Excerpted passage
☆ ☆ ☆
Re: longevity and overpop

From: Robin Hanson (hanson@econ.berkeley.edu)
Date: Mon Jul 27 1998 - 11:20:25 MDT


Damien Broderick writes:
>>What do you think of the above argument about lower overall birthrate per
>>unit time for longer-living people?
>
>I would hope so too, but this is about the point that Robin Hanson usually
>lobs in to mention that a small fraction with deviant growth rate will
>quickly supplant a more self-controlled majority. (If I understand the
>Great Filter/Fermi argument.) If everyone except a small bunch of
>Catholics swallowed their combined immortality & sterility pill, the world
>would soon be choked with die-hard (ahem) Catholics. No?

Max More writes:
>Decelerating population growth appears to be an inevitable result of growing
>wealth. Early on ... children as “producer goods. Parents put their
>children to work on the farm to generate food and revenue. ... As we become
>wealthier, children become “consumer goods”. That is, we look on them more and
>more as little people to be enjoyed and pampered and educated, not beasts of
>burden to help keep the family alive. ... We come to prefer fewer children to
>a vast mob. Changing tastes resulting from improved education seem to reinforce
>this preference. ... Children cost more to raise in cities and can produce
>less income than in the country.
☆ ☆ ☆
Collected data
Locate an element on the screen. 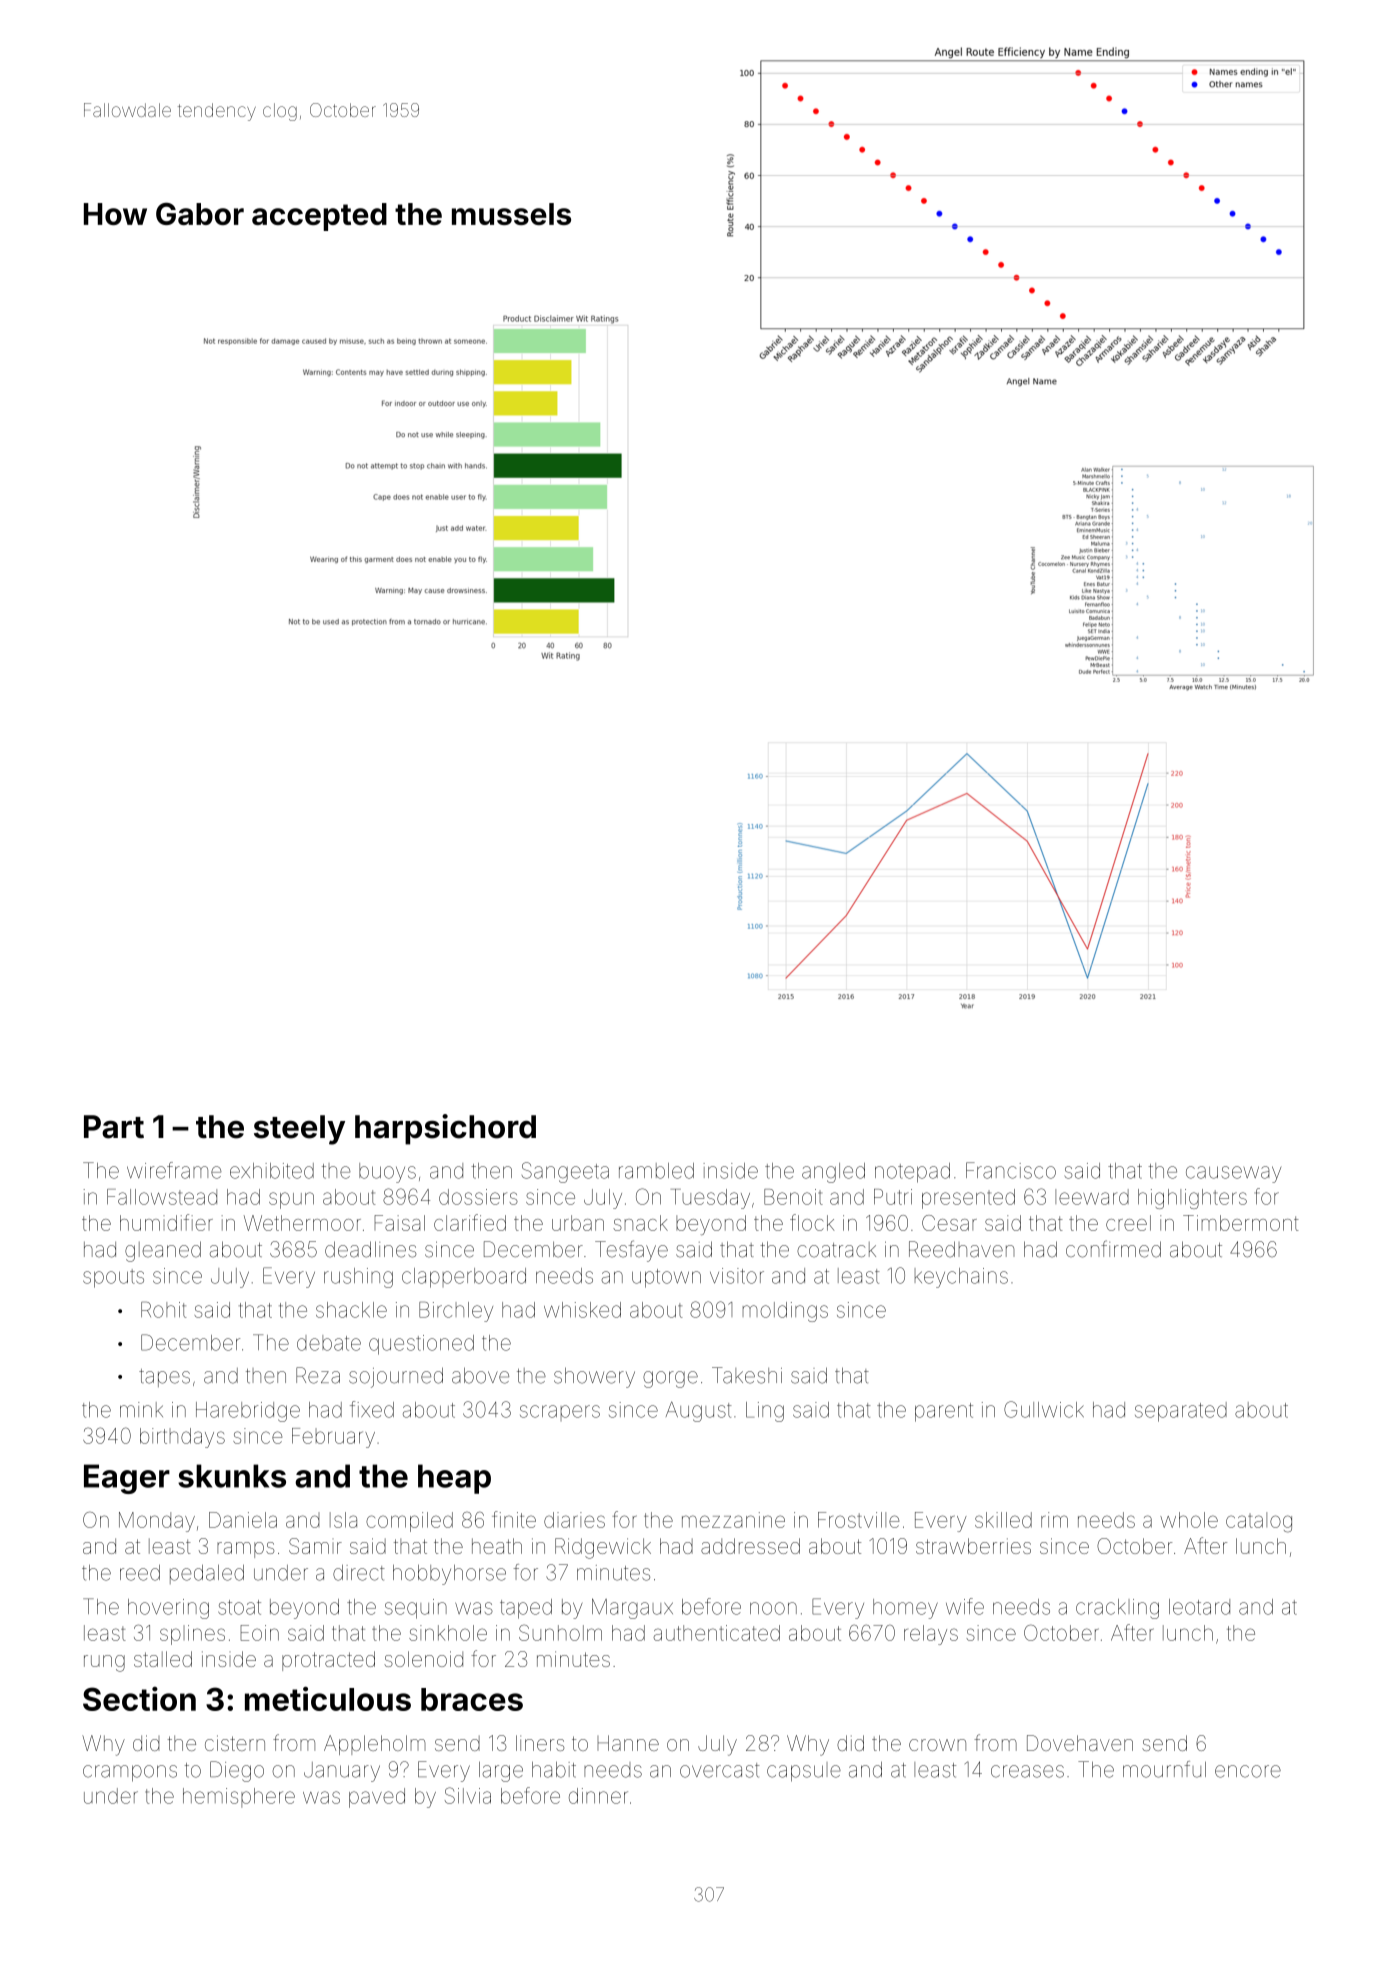 Image resolution: width=1386 pixels, height=1969 pixels. leotard is located at coordinates (1199, 1607).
☆ ☆ ☆
Goal
Copy the post on longevity and overpopulation from "From: Robin Hanson" to "for longer-living people?", swapping "birthrate" for "fertility rate".

Full output
From: Robin Hanson (hanson@econ.berkeley.edu)
Date: Mon Jul 27 1998 - 11:20:25 MDT


Damien Broderick writes:
>>What do you think of the above argument about lower overall fertility rate per
>>unit time for longer-living people?